Ce que le transfert permet c´est leur mobilization pour qu´une lecture de ces pulsions et de la jouissance corrélative soit possible. Ces petits restes de réel, comme les appelle Lacan, se traduisent dans les rêves sous une forme figurative où se nouent signifiants et pulsions. Mais leur récit est une mise en mots qui fait apparaître les signifiants dans la parole. Alors le récit des rêves rend possible leur lecture. L´analyste relève qu´au départ la verbalization est métonymique, puis quelques signifiants se répètent et forment des noyaux d´associations.

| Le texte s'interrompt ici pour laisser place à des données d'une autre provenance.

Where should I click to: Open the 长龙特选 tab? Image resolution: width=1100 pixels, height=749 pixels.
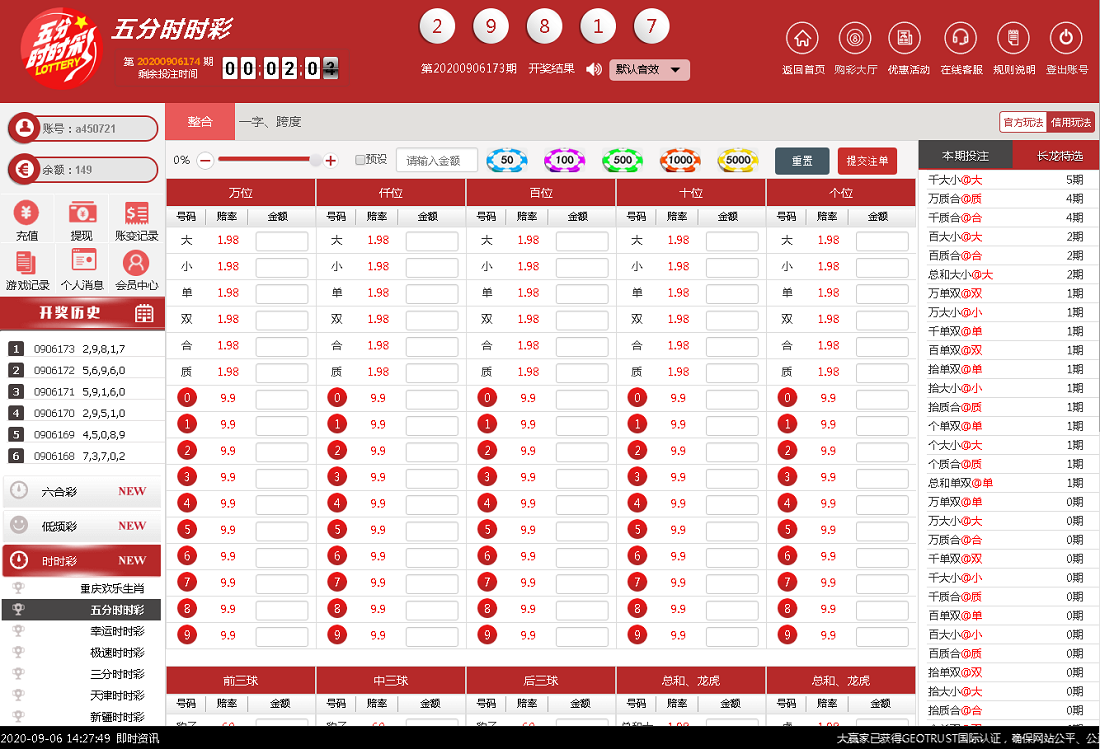coord(1059,156)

Ce qui permettrait de penser qu´à un moment donné de la cure ces signifiants nucléaires  vont permettre une métaphorisation  parce qu´un signifiant rerésentera le sujet pour un autre signifiant. Si le premier signifiant est un S1 alors la cure pourrait permettre d´inscrire un S2. Pour prendre comme exemple les cas freudiens classiques, pour le petit Hans, le cheval est un signifiant S1, signifiant de la métaphore phobique qui represente le sujet pour toutes les associations métonymiques, S2. Pour ce qui est de la psychose, c´est la métaphore delirante qui permet la symbolisation du réel. Mais aussi bien pour la métaphore phobique que pour la métaphore delirante il y a une limite à la symbolisation de la castration. C´est la jouissance residuelle de l´objet a. Il est intéressant d´observer, dans cette façon de penser la cure du psychotique, à l´analogie possible avec la cure des enfants qui elle, de même, se déroule par un processus qui au départ est pulsionnel, répétitif, pas encore metaphorique puis les assotiations métonymiques tracent un sillon qui permet d´aboutir à la métaphore.

Alors, nous sommes en mesure de proposer une définition de l´inconscient chez le sujet psychotique. Il peut être conçu comme un lieu de jouissance, jouissance de l´Autre constitué de pulsions illisibles, issues de la lalangue. Le sujet y est assujetti en position d´objet. Il est fixé à ces pulsions immobiles et répetitives. Pour ce patient, la jouissance est figée au niveau des voix. Pour que la jouissance se dissémine dans la parole, cela nécessite la traduction en rêves puis leur récit. A partir de là, les souvenirs de son histoire émergent. Le sujet est mobilisé.

Conclusion

Le transfert psychotique met en mouvement chez l´analysant et chez l´analyste les pulsions autour desquelles le signifiant du Nom-du -Père a manqué. L´analyste maintien un vide de savoir qui oblige l´analysant à lire les pulsions grâce a la significantisation que le rêve permet. Le récit des rêves active le jeu des métonymies et métaphores qui pourront faire émerger le sujet de la parole localisé dans les intervales des signifiants. Le savoir ne sera plus absolu, ni compacté mais au contraire troué. Le trou produit  par la verbalisation des rêves et par l´évocation des souvenirs renvoie à l´ incomplétude du Symbolique permettant au sujet de circuler dans les intervalles des signifiants.